Ben E. Connor has been practicing estate-planning law for roughly thirty years, with bar admissions in both Utah and Arizona. He took his BYU undergraduate degree to California Western School of Law and came back to set up Connor Law Firm in St. George around 1997. The firm runs out of an office on North Main downtown, with a secondary presence in Scottsdale, Arizona.
Dual-state licensing is the operational story
A meaningful share of Southern Utah residents own property in Arizona — often through retirement relocation, second homes in Sedona or the Phoenix area, or extended family connections that cross the state line. Estate matters for those clients require attorneys who can work in both jurisdictions; otherwise the estate plan ends up split across two firms, with the inevitable coordination cost when one client passes and the trustees have to navigate two probate systems. Connor’s dual-state licensure handles the whole estate inside one firm.
Estate-planning only, on purpose
The firm operates exclusively in estate planning and related elder-law work — wills, trusts, probate, asset protection, special-needs planning. The single-focus structure and the WealthCounsel membership reinforce each other: WealthCounsel is a national network of estate-planning attorneys with ongoing CLE and document-system standards that members commit to maintain. Membership signals an ongoing professional investment in this specific practice area rather than a generalist treating estates as one of several products.

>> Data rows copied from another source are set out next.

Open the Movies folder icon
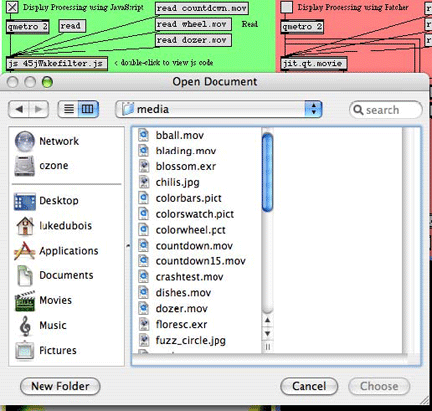The width and height of the screenshot is (432, 411). tap(25, 300)
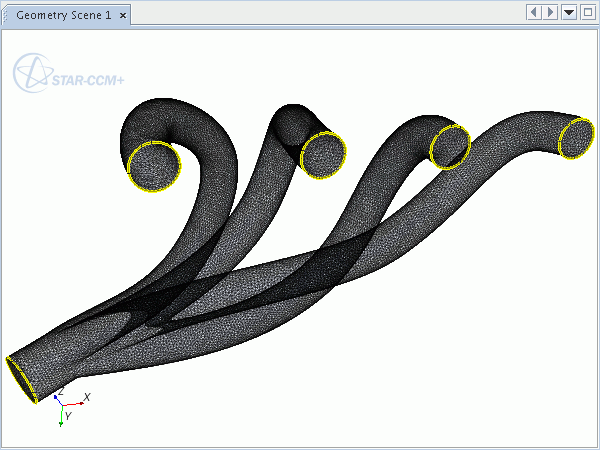600x450 pixels.
Task: Select the leftmost curled pipe inlet face
Action: point(155,166)
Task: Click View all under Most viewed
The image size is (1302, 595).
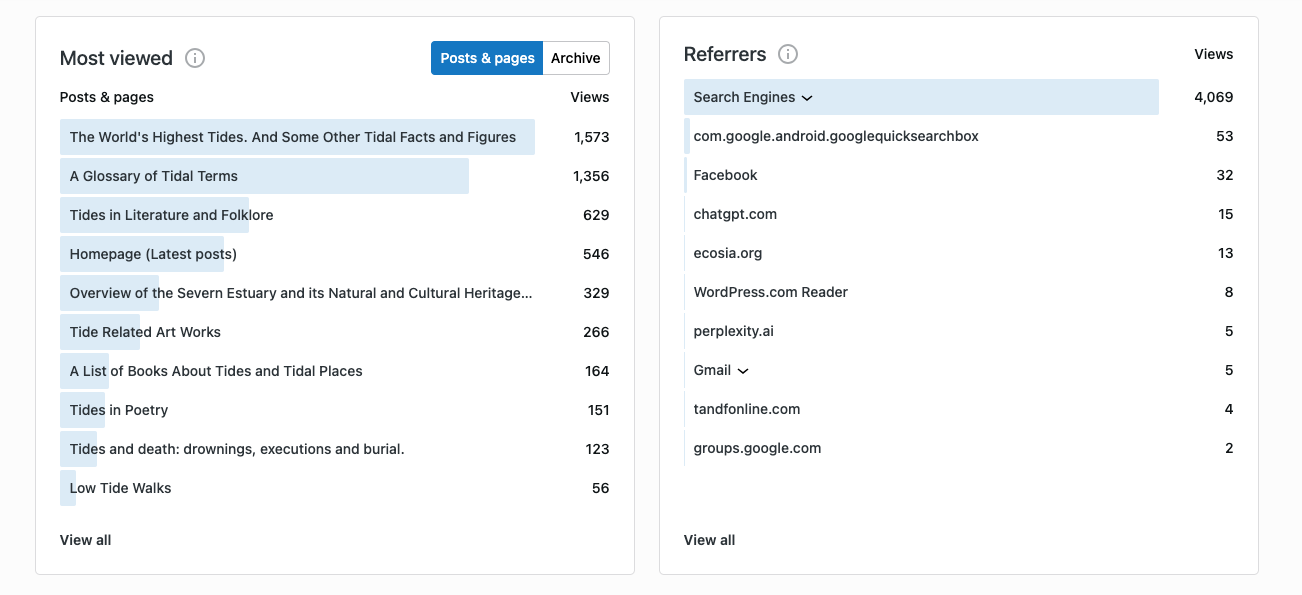Action: pos(85,540)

The solo-attorney caveat, partly offset
The same boutique concentration risk applies that applies to all solo-attorney estate firms: if Connor is unavailable, the practice as a whole feels it. The cross-border licensing partly offsets this by giving the firm operational continuity across two bar systems, which expands the pool of associates and contract attorneys Connor could bring in if needed.
Disclosure
Both bar admissions are verifiable through the Utah and Arizona state bar member directories. The WealthCounsel membership is verifiable through the network’s roster. Web presence is strong; specialty positioning is consistent across the firm’s public materials.
Where this lands
A solo estate-planning attorney with thirty years of experience, dual-state licensing, and an explicit specialty network membership is exactly the candidate shape the register prioritizes for cross-border Southern Utah estate work.